I wander out into rolling hills, past freshly cut hay in great round bales, into patches of tall violet monarda and knapweed full of honeybees, bright orange butterfly bushes full of butterflies, white Queen Anne’s lace and yarrow, long drifts of daisy fleabane, the pathway lined with sky-blue chicory and vervain.
I ruminate about Kent Ryden’s assertion that place or landscape exists only as a projection of the mind, that the land is not only dependent on our perception but takes its nature, its characteristics from what we formulate its shapes to be. Place is structure that seems so distant but is actually inside us, constructed by us, an outcropping of our vision.

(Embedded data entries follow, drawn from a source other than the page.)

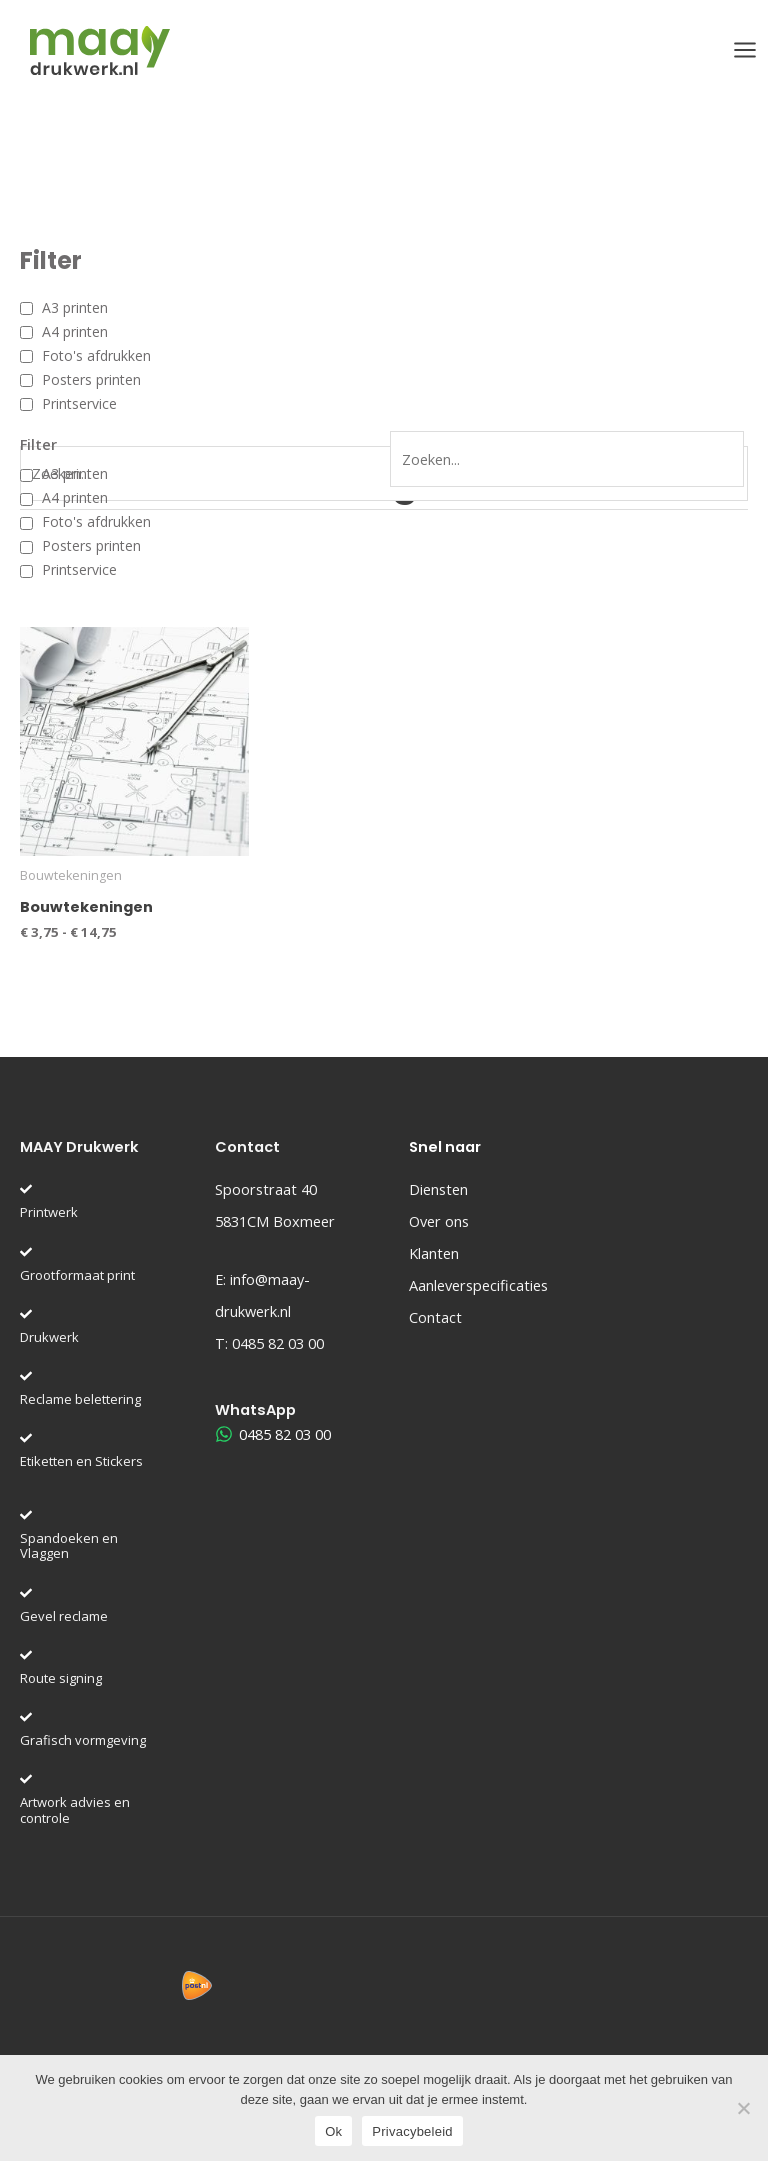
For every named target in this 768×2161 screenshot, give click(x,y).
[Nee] (743, 2108)
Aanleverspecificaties (478, 1285)
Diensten (438, 1189)
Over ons (439, 1221)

After an hour in the sun, I retreat into the dark and the shade of the forest. I accept the cool and the mosquitoes. The middle summer woods provide only fragments of color: a few avens a lost fleabane, one pale wild petunia, some small yellow sorrel, but sassafras, pawpaw, locust, walnut, yellow poplar, creeper, and sycamore offer me their protection.
I walk past the religious sculptures placed along the walkway, every few hundred yards a Virgin Mary, a St. Francis, or other storied figure. I ponder the written requests placed at their feet, consider miracles. Then at the end, I come across three angels disguised as statues. Landscape as the figment of my mind, what will those three promise me?